La curiosità dei Magi che li spinse a cercare il cielo sotto terra

Cristo non soltanto era nato allo stesso livello dell’umanità, ma anche più in basso. Il primo atto del dramma divino non solo non fu recitato su nessun palco posto al di sopra degli spettatori, ma in un oscuro palco col sipario calato, sottratto alla vista di chicchessia. Forse sarebbe stato miglior espediente quello caratteristico di qualche confraternita medievale, quando si trasportava per le strade un palcoscenico a tre ordini: il cielo, la terra e il sottoterra. Ma nel Mistero di Betlemme era il cielo che stava sotto la terra.
In questo solo c’è un tratto di spirito rivoluzionario, come di un mondo capovolto. Sarebbe vano tentare di dire cosa adeguata, o nuova, sul cambiamento operato da tale concezione di una daità nata come un essere reietto e fuori legge. È profondamente vero affermare che da quel momento non potevano esserci più schiavi. […]
I pastori avevano trovato il loro Pastore. Il luogo che i pastori trovarono non era un’accademia, o una repubblica astratta; non era un luogo di miti allegorizzati o disseccati o spiegati; era un luogo di sogni avverati. Da allora nessuna mitologia è stata più inventata nel mondo. La mitologia è una ricerca. […]

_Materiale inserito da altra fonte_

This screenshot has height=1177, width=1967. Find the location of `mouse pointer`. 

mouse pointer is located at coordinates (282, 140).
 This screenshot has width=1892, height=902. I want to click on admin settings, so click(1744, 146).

La mitologia aveva molti peccati, ma non aveva avuto torto nell’essere carnale come l’Incarnazione; con qualche cosa dell’antica voce che aveva suonato attraverso il roveto, poteva gridare ancora: «Noi abbiamo visto, egli ci ha visto, un Dio visibile». Così gli antichi pastori avranno danzato vincendo in allegrezza i filosofi, e i loro piedi saranno stati belli a vedersi sulle montagne. Ma anche i filosofi avevano udito.
È ancora una strana e vecchia storia quella del modo in cui essi pervennero dalle terre orientali, coronati di maestà regale e vestiti del mistero dei Magi. Quella verità, che è la tradizione, li ha saggiamente ricordati, quasi come entità sconosciute, misteriosi come i loro misteriosi e melodiosi nomi: Melchiorre, Gaspare e Baldassarre. Ma venne con loro tutto quel mondo sapiente che aveva osservato le stelle in Caldea e il sole in Persia; e noi non abbiamo torto se vediamo in loro quella curiosità che smuove tutti i sapienti. Starebbero a rappresentare lo stesso ideale umano, se i loro nomi fossero realmente quelli di Confucio o di Pitagora o di Platone. Essi non cercavano fiabe ma verità, e poiché la loro sete di verità era per se stessa sete di Dio, anch’essi hanno avuto il loro premio.